* _Work task_
Repeat only the lines below from the one containing "Screen dimensions: 1247x731" through the one containing "is (660, 1568).", inclusive, exactly as written.

* _Data supplied_
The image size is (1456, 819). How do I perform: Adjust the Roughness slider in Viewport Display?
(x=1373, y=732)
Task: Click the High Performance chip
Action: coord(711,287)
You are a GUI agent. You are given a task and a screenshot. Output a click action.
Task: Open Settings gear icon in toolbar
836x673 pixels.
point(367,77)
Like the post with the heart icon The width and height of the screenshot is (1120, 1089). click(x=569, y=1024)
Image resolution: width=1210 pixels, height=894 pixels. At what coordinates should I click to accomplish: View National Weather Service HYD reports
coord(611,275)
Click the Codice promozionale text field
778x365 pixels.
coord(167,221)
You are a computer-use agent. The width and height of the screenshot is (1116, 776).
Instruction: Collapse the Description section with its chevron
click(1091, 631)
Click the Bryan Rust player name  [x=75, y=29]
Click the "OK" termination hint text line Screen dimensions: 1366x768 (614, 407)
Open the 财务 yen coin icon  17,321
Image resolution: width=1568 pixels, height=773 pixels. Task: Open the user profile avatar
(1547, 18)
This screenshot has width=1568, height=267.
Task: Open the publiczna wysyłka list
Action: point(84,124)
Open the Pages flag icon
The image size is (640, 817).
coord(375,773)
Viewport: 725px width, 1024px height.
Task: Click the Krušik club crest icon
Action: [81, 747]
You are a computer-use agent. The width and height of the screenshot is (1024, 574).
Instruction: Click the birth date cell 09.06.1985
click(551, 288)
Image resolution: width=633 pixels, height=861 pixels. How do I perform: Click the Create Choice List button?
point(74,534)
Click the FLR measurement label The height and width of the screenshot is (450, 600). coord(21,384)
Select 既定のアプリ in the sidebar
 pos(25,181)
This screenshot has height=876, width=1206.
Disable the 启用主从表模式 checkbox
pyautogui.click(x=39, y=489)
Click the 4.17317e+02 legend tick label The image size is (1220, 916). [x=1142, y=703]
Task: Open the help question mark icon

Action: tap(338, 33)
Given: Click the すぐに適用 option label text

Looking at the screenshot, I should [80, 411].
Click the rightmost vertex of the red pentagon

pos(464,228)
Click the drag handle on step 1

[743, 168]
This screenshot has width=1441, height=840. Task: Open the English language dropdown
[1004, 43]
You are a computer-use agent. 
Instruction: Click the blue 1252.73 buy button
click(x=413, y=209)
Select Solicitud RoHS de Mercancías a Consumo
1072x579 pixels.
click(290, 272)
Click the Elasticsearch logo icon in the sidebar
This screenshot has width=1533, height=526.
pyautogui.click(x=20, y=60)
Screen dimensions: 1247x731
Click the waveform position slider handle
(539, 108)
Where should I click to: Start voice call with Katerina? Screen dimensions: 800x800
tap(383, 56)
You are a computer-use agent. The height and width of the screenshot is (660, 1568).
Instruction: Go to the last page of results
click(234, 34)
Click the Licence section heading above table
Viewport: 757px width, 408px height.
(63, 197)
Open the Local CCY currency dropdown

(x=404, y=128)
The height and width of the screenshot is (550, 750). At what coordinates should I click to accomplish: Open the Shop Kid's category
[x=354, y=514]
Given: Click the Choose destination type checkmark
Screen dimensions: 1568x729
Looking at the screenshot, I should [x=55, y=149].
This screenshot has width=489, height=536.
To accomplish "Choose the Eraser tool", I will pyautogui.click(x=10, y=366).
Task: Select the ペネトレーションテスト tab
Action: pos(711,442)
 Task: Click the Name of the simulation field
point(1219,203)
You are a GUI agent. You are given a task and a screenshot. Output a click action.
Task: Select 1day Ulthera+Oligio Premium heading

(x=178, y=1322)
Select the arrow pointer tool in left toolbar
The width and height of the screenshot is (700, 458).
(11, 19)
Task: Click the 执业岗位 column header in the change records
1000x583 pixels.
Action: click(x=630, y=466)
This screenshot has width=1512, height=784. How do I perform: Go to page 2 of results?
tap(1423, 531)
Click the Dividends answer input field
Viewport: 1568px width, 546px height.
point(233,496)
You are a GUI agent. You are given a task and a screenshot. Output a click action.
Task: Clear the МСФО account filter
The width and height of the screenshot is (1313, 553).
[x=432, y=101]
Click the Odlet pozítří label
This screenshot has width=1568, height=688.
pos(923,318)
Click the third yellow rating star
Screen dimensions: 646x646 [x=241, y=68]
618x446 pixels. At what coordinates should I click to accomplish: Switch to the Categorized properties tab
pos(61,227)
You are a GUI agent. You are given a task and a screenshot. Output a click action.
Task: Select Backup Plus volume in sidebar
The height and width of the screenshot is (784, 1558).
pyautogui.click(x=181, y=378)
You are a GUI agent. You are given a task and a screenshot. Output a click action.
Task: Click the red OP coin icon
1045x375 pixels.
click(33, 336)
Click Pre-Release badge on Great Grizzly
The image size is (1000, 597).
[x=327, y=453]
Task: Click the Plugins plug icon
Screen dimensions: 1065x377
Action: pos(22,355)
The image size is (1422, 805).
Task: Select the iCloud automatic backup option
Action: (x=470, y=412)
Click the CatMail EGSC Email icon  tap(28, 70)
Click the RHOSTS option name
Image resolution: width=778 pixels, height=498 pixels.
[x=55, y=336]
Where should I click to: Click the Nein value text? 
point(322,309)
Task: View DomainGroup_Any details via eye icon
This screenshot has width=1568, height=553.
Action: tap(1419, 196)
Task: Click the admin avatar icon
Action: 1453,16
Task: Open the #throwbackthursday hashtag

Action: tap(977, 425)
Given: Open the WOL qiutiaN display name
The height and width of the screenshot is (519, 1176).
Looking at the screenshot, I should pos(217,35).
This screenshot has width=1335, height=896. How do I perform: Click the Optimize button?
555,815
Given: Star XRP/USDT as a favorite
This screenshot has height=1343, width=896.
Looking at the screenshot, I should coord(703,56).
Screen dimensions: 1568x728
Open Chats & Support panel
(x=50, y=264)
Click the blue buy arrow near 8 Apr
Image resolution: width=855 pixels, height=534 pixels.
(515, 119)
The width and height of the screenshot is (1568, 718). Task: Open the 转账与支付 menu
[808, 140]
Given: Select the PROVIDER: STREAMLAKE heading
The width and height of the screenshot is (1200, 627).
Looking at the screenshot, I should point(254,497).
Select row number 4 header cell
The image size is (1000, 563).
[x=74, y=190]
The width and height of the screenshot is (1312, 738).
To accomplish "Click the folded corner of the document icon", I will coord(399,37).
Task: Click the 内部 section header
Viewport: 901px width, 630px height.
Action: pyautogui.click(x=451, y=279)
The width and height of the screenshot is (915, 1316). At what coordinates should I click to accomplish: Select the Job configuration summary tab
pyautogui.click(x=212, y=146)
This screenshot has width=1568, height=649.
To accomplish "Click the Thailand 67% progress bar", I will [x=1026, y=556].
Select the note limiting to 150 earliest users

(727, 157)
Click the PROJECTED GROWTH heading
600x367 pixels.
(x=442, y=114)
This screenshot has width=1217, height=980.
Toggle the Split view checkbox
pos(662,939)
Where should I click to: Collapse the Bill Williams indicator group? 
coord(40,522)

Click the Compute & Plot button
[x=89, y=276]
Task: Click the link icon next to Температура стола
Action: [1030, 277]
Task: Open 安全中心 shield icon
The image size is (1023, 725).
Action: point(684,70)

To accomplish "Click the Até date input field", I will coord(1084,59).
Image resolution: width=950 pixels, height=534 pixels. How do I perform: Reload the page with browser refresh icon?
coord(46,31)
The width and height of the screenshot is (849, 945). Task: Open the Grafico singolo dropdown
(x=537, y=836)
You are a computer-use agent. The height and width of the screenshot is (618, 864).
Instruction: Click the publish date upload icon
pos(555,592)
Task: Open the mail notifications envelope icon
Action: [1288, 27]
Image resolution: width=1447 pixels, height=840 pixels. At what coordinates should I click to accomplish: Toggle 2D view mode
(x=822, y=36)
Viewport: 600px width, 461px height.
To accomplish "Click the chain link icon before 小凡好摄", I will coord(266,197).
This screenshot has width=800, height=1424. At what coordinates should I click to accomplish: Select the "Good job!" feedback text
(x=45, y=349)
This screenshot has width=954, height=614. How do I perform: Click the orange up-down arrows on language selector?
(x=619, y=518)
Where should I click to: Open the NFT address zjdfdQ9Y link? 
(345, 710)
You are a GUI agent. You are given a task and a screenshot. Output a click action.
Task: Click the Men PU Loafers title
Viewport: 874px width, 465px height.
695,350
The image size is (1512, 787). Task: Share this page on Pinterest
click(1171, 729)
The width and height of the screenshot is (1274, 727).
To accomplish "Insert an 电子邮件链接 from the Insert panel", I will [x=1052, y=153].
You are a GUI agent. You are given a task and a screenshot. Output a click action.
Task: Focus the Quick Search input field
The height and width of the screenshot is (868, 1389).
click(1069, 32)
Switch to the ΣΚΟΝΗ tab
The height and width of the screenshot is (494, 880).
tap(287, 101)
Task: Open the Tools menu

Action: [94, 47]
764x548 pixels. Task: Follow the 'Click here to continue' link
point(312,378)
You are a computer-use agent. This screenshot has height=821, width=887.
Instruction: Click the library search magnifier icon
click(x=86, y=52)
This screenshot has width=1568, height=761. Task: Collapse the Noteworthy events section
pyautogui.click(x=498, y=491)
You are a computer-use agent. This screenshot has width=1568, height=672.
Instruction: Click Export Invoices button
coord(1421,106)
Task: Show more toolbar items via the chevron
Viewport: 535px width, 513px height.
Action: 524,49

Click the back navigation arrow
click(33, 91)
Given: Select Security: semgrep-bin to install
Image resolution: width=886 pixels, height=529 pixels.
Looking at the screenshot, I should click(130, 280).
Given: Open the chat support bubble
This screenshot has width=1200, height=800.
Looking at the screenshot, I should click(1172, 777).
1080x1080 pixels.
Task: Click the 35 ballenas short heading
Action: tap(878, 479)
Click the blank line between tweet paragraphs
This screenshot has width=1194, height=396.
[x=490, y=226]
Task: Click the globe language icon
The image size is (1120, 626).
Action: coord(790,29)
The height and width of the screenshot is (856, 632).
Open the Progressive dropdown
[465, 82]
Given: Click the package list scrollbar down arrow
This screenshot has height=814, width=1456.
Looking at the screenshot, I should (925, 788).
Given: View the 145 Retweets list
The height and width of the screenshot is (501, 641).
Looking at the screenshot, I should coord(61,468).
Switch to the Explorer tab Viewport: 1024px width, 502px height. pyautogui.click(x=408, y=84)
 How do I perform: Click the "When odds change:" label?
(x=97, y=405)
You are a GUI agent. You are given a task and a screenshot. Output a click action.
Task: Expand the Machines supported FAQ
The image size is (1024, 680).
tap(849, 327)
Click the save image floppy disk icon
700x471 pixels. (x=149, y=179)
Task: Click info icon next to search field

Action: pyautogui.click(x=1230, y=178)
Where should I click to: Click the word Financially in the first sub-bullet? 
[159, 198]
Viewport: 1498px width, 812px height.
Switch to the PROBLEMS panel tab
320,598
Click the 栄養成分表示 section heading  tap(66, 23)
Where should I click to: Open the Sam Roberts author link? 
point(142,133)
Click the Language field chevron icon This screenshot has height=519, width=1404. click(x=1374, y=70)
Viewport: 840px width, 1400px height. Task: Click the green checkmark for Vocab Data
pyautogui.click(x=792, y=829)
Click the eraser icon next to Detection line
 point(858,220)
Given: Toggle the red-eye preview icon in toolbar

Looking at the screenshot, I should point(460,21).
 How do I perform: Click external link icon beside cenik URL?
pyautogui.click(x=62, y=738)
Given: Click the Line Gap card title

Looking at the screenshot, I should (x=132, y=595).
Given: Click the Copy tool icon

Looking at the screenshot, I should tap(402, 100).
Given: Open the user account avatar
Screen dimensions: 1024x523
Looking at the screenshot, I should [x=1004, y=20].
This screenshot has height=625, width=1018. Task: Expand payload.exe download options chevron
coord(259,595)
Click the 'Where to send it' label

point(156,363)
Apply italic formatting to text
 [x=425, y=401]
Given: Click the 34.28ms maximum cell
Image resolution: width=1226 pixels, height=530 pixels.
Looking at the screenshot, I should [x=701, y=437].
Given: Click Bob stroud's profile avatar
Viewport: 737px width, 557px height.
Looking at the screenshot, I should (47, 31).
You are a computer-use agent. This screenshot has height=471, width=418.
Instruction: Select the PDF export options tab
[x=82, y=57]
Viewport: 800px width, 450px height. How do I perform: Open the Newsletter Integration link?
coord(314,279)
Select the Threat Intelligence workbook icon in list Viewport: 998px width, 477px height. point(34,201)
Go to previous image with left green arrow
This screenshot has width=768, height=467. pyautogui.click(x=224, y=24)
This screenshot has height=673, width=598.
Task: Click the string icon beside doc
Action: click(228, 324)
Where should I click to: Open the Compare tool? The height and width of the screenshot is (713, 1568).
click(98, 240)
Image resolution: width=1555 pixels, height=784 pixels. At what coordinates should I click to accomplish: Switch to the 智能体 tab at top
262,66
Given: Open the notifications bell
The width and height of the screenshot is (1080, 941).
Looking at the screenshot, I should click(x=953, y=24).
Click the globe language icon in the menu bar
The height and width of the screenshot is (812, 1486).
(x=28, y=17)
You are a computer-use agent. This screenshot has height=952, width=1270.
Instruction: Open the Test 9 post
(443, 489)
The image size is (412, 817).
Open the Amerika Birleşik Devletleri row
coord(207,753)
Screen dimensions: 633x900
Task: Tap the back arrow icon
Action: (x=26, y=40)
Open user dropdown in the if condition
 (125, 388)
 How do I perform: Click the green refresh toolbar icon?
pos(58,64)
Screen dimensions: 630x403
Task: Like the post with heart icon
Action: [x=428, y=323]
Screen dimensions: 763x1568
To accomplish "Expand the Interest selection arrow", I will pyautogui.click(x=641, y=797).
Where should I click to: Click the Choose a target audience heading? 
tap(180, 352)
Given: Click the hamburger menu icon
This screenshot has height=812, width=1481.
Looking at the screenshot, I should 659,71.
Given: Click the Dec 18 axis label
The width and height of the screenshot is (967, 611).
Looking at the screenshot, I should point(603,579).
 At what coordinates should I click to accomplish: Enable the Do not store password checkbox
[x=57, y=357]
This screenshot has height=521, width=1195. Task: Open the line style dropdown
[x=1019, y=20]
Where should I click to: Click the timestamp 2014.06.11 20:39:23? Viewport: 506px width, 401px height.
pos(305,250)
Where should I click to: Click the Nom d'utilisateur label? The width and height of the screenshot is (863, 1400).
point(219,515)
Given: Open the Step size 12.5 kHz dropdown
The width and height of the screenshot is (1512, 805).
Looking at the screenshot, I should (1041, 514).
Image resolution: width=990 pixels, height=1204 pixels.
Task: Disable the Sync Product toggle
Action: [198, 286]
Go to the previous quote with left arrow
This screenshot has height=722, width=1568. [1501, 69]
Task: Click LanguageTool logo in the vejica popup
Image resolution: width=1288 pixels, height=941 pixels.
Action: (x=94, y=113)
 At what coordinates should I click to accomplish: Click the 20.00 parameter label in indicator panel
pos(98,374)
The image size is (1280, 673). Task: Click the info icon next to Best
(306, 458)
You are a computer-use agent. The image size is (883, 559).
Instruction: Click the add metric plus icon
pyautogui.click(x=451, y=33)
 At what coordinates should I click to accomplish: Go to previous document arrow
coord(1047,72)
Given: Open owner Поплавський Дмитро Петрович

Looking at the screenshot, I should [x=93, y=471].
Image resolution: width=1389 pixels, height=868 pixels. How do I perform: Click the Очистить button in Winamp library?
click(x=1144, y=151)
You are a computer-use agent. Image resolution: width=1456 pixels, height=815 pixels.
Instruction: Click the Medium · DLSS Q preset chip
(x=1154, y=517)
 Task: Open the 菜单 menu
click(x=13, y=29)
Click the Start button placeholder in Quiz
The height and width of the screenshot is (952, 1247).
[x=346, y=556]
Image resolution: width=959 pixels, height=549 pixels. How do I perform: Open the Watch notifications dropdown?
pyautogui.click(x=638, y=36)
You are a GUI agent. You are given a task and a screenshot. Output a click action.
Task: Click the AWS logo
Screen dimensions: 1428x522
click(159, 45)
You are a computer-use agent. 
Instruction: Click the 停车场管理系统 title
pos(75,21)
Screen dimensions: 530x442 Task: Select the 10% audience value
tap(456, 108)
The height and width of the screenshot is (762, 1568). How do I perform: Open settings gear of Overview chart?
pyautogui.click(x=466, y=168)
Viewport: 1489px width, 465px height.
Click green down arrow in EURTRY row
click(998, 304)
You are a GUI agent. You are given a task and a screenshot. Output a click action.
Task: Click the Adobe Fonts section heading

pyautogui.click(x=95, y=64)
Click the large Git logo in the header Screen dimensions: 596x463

* _Written answer_
Screen dimensions: 1247x731
Click the waveform position slider handle
(539, 108)
Where should I click to: Start voice call with Katerina? Screen dimensions: 800x800
tap(383, 56)
You are a computer-use agent. The height and width of the screenshot is (660, 1568).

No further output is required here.